Cette pénurie n’épargne pas les accouveurs. A en croire François Djonou, depuis juillet, des poussins ont été tués, faute d’acheteurs, leur alimentation représentant une charge supplémentaire pour l’accouveur. Pour la seule semaine du 08 août, plus de 230 000 petits poulets ont été abattus, soit près de la moitié de la production hebdomadaire du Cameroun.

Malheureusement, les dégâts ne se limitent pas aux poussins. Faute de maïs, les aviculteurs sont contraints de tricher sur la formulation de l’alimentation destinée aux géniteurs. « Ils leur donnent moins de maïs », se désole François Djonou. Ce changement dans la composition de la provende affecte la performance des animaux. « La volaille produit moins d’œufs et les poulets de chairs n’ont plus une bonne croissance », explique t-il.

La pénurie actuelle du maïs n’est pas une surprise. En 2009, une enquête de l’Ipavic, prévoyait qu’en 2011, la demande nationale en maïs avoisinerait 3 millions de tonnes, contre une production nationale stagnante. Le déficit, mathématiquement, devait alors atteindre près de 2 millions de tonnes. Ces prévisions avaient été transmises au gouvernement, qui n’a malheureusement pas pris des mesures adéquates pour faire face à la situation.

Selon l’Interprofession avicole du Cameroun, le manque de maïs pour l’alimentation animale découle de l’absence d’une véritable politique agricole au Cameroun, notamment en ce qui concerne la filière maïs. En septembre 2009, un autre déficit avait contraint le gouvernement du Cameroun à subventionner l’importation de plus de 4.200 tonnes de maïs pour satisfaire la demande nationale. Hélas, le problème n’a pas été durablement résolu.

Retard des pluies

Pourtant, depuis 2005, l’État a accordé environ 2 milliards de Fcfa (3 millions €) de subventions à la production du maïs. Mais selon une enquête de l’Association citoyenne de défense des intérêts collectifs (Acdic), une organisation de la société civile, 62 % de ce montant auraient été détournés. « Certains fonctionnaires du ministère de l’Agriculture ont créé des groupes d’initiative commune (GIC) fictifs pour détourner ces fonds », avait dénoncé Bernard Njonga, président de l’Acdic.

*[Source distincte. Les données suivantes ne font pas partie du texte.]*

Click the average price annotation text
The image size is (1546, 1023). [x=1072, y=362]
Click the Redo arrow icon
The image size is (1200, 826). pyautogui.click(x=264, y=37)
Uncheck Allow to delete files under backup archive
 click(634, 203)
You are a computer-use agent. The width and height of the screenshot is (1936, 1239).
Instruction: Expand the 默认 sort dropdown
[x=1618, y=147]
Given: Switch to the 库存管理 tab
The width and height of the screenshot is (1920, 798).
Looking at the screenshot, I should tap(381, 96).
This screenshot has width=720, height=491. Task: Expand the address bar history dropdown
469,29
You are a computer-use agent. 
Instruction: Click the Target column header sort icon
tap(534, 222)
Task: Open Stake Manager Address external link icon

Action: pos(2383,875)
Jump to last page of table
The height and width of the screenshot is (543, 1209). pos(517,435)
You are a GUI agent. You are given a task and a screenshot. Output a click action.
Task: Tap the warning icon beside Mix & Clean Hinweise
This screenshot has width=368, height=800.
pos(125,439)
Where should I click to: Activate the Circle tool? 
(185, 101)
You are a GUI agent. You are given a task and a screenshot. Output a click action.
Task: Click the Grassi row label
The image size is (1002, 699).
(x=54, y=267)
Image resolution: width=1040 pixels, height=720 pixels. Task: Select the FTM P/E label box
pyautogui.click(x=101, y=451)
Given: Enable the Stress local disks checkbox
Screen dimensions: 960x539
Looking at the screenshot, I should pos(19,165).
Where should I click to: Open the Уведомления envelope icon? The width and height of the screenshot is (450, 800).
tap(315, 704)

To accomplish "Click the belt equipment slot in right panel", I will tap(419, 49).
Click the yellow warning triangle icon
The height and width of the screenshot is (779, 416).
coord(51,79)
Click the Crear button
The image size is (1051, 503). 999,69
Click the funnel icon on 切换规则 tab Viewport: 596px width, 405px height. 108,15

D’après François Djonou, la pénurie s’est accentuée cette année à cause des facteurs climatiques. « Il y a eu un retard des pluies. Par conséquent, le maïs n’a pas pu être récolté à temps », dit-il. Toutefois, le responsable de l’Ipavic espère que les récoltes actuellement en cours, atténueront le manque. Mais, il faudra attendre, estime t-il, la mi-septembre, pour avoir du maïs sec, plus approprié à l’alimentation de la volaille.